Nothing is concerned with the generic type of map.
It’s just that whenever m gets applied, it has the UDF-Type of map,
which is implicitly generic as an emergent property of map’s definition.
High-Order Functions as Concrete Data
We can also pass generic functions – both native and user-defined – as parameters to constructors, and then use those functions according to their indicated manner:
# I should be able to supply the identity arrow where I need an arrow from strings to strings.
import:
foreign "sophie.adapters.yarn" where
native_id@"identity" : [a] (a)->a;
end;
type:
identity_arrow[a] is (a)->a;
string_arrow is identity_arrow[string];
number_arrow is identity_arrow[number];
two_arrows is (foo:string_arrow, bar:number_arrow);
define:
two = two_arrows(native_id, native_id);
more = two_arrows(id, id);
begin:
two.foo("fred"); # Prints "fred"
two.bar(5); # Prints "5"
more.foo("wilma"); # Prints "wilma"
more.bar(7); # Prints "7"
Now, when it comes time to put a user-defined function into a record-like datum, Sophie’s type-checker splits the field-type’s arrow into argument and result types. She feeds the argument into the UDF-type, runs the normal deductions, and then binds the result back to the expected result-type. If this works, then great! The function will serve in that role. Otherwise, it’s a type-error.
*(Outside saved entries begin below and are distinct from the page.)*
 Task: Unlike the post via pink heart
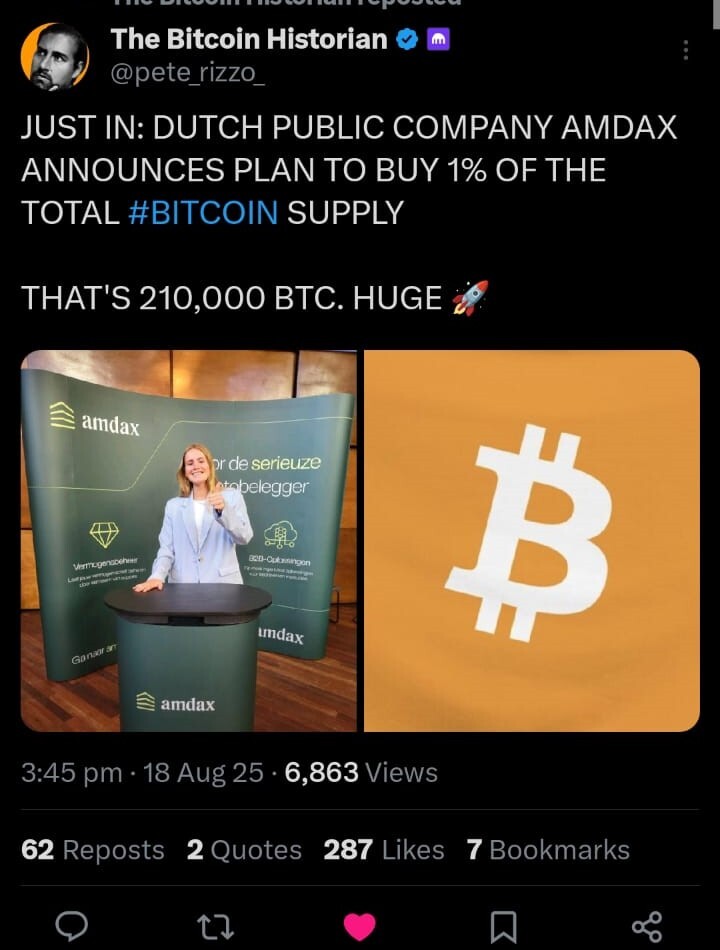coord(359,927)
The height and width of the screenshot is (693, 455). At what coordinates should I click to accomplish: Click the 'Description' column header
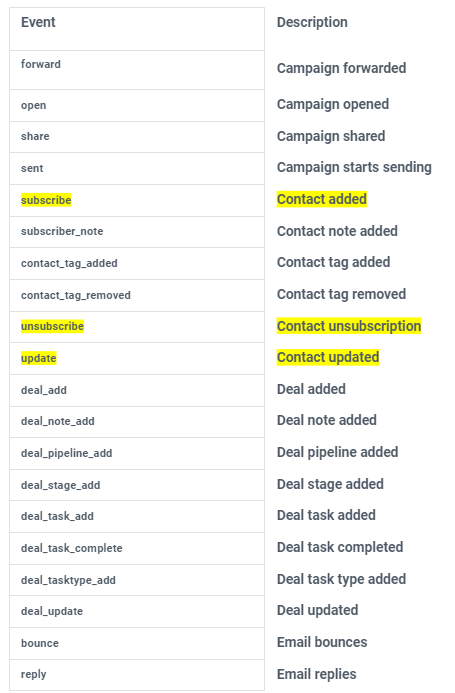click(x=312, y=22)
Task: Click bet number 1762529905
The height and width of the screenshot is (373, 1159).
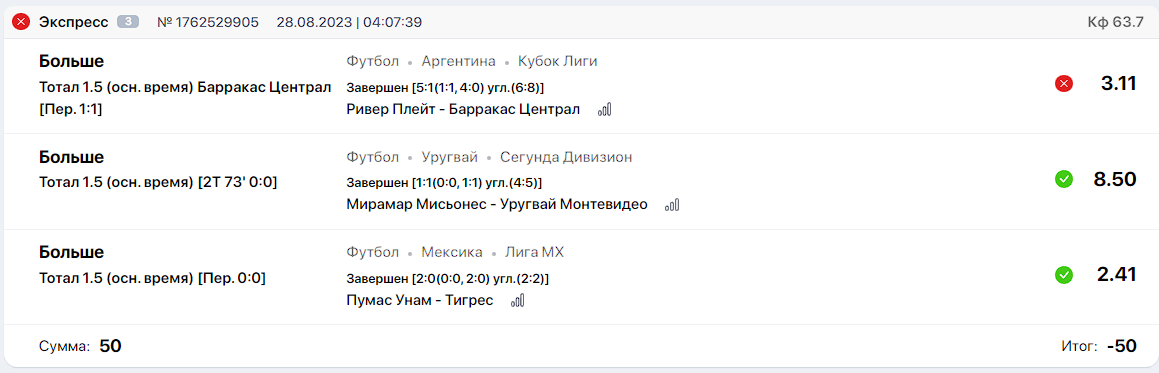Action: click(x=208, y=22)
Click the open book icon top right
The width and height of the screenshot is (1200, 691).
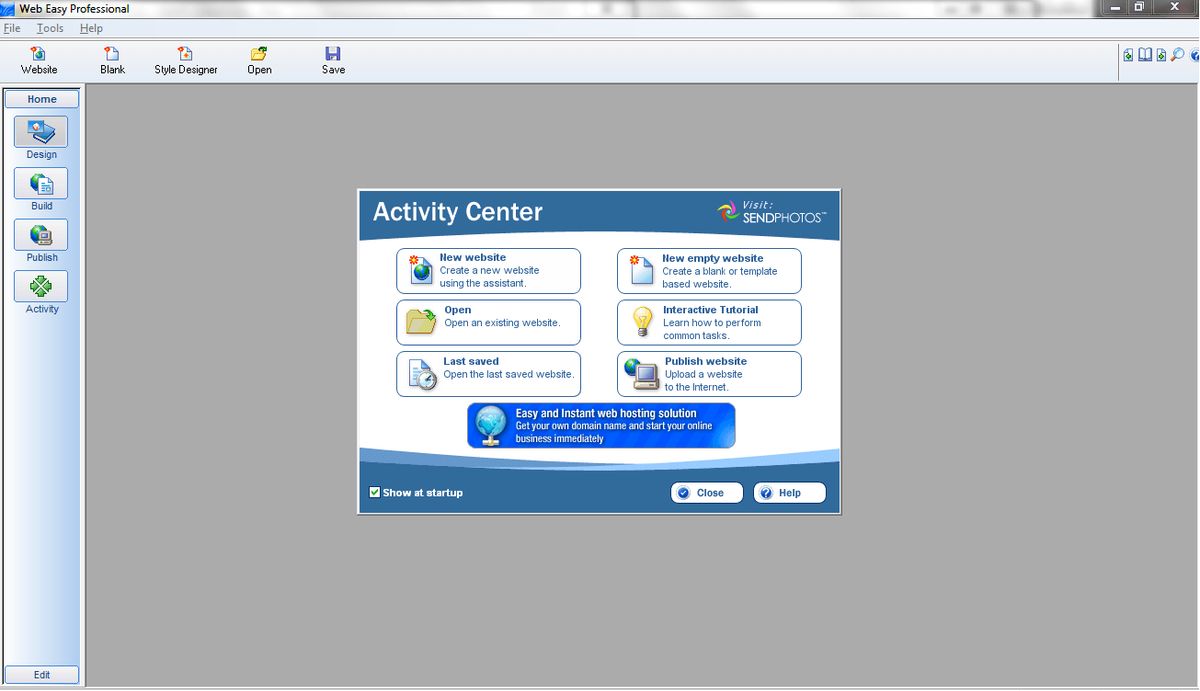(1142, 57)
There is one gotcha: You cannot necessarily play this trick with generic record types. You will generally create and refer to a concrete alias to the generic type if you want to store functions as fields. By design, the expression type-deduction routines do not expect type-variables in actual-parameters. You might get away with it on occasion, but only if the function does not use the type-variable in any meaningful way.